The ML.EVALUATE function

This document describes the ML.EVALUATE function, which lets you evaluate model metrics.

Syntax

ML.EVALUATE(
  MODEL `project_id.dataset.model`
  [, { TABLE `project_id.dataset.table` | (query_statement) }]
    STRUCT(
      [threshold_value AS threshold]
      [, perform_aggregation AS perform_aggregation]
      [, horizon_value AS horizon]
      [, confidence_level AS confidence_level]
      [, trial_id AS trial_id]))

Arguments

ML.EVALUATE takes the following arguments:

  • project_id: Your project ID.
  • dataset: The BigQuery dataset that contains the model.
  • model: The name of the model.
  • table: The name of the input table that contains the evaluation data.

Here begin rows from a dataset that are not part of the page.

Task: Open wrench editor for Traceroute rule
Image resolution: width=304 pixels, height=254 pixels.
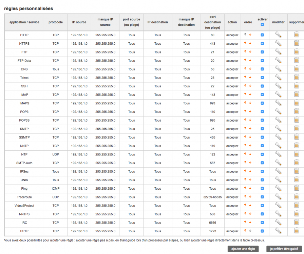Action: coord(278,197)
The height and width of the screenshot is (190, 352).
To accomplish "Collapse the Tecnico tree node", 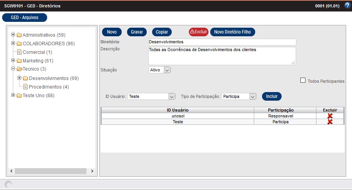I will point(13,69).
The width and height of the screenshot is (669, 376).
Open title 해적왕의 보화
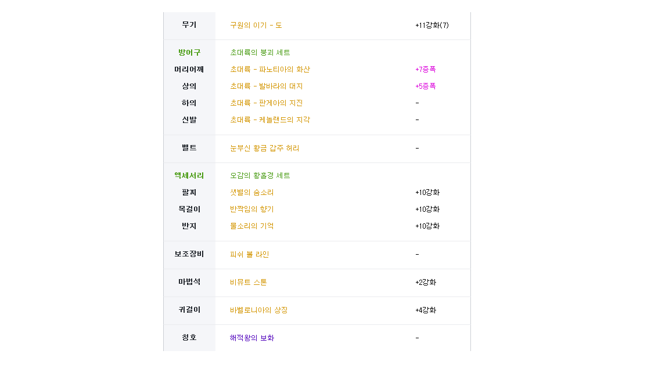click(x=251, y=338)
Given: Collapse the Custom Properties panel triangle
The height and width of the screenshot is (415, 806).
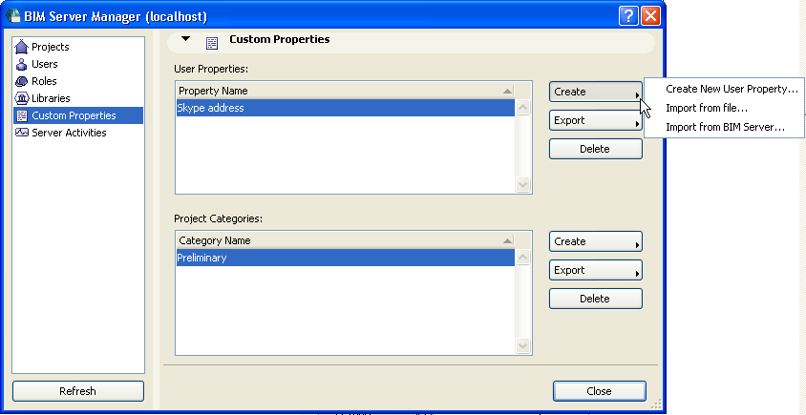Looking at the screenshot, I should pyautogui.click(x=186, y=40).
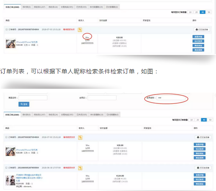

    If table is specified, the input column names in the table must match the column names in the model, and their types should be compatible according to BigQuery implicit coercion rules. The input must have a column that matches the label column name provided during training. This value is provided using the input_label_cols option. If input_label_cols is unspecified, the column named label in the training data is used.

  • query_statement: a GoogleSQL query that is used to generate the evaluation data. For the supported SQL syntax of the query_statement clause in GoogleSQL, see Query syntax.

    If query_statement is specified, the input column names from the query must match the column names in the model, and their types should be compatible according to BigQuery implicit coercion rules. The input must have a column that matches the label column name provided during training. This value is provided using the input_label_cols option. If input_label_cols is unspecified, the column named label in the training data is used. The extra columns are ignored.

    If you used the TRANSFORM clause in the CREATE MODEL statement that created the model, then only the input columns present in the TRANSFORM clause must appear in query_statement.

  • threshold: a FLOAT64 value that specifies a custom threshold for the binary-class classification model to use for evaluation. The default value is 0.5.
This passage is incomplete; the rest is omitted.